The problem >>
Starting at the line that has "Task: Click the time=0.017 ms value" and stopping after the line that has "You are a computer-use agent. The width", reproduce the listing below exactly; omit everything else.

────────────────────────────────────────

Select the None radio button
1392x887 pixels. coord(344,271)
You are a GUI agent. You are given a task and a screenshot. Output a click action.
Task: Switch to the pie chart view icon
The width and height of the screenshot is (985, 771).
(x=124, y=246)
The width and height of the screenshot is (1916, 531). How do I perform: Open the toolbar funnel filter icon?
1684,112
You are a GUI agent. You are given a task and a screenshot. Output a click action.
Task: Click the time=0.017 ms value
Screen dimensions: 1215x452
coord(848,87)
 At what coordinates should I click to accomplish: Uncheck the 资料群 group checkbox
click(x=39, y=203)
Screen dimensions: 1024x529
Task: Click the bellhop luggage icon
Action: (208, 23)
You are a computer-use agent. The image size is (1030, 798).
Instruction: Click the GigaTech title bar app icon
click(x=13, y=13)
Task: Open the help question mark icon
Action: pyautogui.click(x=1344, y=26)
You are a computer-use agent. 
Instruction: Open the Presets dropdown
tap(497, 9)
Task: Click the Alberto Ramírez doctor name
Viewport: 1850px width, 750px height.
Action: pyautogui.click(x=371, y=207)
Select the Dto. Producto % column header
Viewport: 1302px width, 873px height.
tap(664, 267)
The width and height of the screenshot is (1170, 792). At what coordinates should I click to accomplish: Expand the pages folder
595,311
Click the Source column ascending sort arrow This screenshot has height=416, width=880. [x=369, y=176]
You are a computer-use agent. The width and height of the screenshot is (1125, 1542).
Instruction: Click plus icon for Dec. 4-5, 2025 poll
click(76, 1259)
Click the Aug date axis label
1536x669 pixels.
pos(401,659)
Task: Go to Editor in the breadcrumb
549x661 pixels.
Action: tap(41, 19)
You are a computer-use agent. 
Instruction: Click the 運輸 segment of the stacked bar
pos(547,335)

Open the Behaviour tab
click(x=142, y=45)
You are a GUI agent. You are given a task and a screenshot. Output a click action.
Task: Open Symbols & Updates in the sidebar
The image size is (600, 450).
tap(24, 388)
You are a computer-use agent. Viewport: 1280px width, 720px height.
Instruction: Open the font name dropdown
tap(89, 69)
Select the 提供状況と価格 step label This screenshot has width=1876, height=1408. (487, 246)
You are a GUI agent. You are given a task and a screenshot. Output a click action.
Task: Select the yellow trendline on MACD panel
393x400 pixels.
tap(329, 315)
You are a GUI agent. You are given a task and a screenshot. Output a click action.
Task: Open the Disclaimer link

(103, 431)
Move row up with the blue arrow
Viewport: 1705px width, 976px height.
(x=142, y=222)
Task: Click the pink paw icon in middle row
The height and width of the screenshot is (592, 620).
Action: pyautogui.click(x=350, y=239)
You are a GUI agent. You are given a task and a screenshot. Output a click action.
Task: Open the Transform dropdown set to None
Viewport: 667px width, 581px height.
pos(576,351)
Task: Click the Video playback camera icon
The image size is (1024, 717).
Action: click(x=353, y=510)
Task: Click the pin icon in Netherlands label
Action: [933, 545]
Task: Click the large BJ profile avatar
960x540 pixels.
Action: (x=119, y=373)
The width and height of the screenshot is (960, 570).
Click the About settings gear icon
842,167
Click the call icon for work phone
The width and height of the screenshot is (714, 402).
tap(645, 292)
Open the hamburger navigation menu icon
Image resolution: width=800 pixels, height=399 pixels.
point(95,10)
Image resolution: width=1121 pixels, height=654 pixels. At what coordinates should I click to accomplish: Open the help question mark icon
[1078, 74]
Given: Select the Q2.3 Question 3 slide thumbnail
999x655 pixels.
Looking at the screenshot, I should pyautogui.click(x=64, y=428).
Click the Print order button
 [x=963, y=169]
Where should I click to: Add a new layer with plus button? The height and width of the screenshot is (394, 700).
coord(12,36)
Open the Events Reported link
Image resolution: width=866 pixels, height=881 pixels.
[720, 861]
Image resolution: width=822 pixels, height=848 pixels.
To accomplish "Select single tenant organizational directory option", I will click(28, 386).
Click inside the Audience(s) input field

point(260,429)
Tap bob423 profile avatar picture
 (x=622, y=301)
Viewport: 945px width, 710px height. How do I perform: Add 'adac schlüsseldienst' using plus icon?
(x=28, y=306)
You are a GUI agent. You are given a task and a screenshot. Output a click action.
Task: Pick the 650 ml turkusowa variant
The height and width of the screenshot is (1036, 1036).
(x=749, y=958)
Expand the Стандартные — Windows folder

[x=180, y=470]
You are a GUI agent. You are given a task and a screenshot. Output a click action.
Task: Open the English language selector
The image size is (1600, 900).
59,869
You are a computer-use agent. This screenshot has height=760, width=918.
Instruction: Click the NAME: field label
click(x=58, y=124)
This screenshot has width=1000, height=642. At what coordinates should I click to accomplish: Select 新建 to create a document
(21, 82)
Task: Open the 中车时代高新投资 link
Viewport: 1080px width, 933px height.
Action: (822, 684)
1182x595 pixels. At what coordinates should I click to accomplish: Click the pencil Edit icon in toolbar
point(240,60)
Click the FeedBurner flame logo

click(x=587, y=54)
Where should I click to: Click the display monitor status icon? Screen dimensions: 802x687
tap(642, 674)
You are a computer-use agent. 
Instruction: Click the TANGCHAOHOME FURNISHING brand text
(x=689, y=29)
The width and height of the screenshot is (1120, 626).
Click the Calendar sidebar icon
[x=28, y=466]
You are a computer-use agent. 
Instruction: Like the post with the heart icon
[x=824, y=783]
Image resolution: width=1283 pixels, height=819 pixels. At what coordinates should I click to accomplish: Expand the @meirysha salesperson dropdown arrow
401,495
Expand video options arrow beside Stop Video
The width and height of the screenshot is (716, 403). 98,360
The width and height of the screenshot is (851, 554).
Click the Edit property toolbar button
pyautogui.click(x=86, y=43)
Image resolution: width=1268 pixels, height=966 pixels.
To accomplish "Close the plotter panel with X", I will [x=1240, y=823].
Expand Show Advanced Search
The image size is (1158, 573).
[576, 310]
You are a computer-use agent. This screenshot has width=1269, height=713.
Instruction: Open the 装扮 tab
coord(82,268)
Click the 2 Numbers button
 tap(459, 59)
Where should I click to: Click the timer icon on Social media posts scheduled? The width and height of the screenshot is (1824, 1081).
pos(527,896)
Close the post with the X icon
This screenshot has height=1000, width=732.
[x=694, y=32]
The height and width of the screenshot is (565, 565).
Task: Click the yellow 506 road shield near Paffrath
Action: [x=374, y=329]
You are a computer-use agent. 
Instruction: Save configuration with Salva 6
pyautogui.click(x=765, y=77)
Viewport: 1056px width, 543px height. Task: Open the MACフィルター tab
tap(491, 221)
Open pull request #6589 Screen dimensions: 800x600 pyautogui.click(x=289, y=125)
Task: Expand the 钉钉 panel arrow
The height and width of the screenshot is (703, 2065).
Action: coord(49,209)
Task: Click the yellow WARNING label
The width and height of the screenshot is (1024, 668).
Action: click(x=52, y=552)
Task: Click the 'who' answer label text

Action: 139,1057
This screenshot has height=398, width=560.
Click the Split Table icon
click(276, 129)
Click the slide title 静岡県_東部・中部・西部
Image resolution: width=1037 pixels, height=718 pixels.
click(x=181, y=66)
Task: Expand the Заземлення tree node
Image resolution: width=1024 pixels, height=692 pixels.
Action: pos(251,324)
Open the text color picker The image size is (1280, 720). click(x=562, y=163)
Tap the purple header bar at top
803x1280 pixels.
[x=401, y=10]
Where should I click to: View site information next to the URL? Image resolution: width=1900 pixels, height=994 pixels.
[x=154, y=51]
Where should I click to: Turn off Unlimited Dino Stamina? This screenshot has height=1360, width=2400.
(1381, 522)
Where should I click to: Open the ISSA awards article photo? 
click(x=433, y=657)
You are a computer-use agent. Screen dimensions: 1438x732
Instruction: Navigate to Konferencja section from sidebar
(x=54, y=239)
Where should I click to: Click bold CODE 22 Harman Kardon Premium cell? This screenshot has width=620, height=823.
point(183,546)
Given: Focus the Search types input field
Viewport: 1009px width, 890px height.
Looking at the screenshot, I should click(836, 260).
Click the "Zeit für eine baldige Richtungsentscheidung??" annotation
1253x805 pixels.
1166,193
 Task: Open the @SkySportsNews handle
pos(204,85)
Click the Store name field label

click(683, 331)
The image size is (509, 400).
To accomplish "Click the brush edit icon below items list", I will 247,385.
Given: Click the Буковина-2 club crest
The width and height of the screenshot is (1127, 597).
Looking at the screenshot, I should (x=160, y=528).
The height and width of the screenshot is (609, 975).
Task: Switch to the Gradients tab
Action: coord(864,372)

────────────────────────────────────────

Output for this task >>
Task: Click the time=0.017 ms value
Screen dimensions: 1215x452
coord(848,87)
 At what coordinates should I click to accomplish: Uncheck the 资料群 group checkbox
click(x=39, y=203)
Screen dimensions: 1024x529
Task: Click the bellhop luggage icon
Action: (208, 23)
You are a computer-use agent. The image size is (1030, 798).
Instruction: Click the GigaTech title bar app icon
click(x=13, y=13)
Task: Open the help question mark icon
Action: pyautogui.click(x=1344, y=26)
You are a computer-use agent. 
Instruction: Open the Presets dropdown
tap(497, 9)
Task: Click the Alberto Ramírez doctor name
Viewport: 1850px width, 750px height.
Action: pyautogui.click(x=371, y=207)
Select the Dto. Producto % column header
Viewport: 1302px width, 873px height.
tap(664, 267)
The width and height of the screenshot is (1170, 792). At what coordinates should I click to accomplish: Expand the pages folder
595,311
Click the Source column ascending sort arrow This screenshot has height=416, width=880. [x=369, y=176]
You are a computer-use agent. The width and height of the screenshot is (1125, 1542).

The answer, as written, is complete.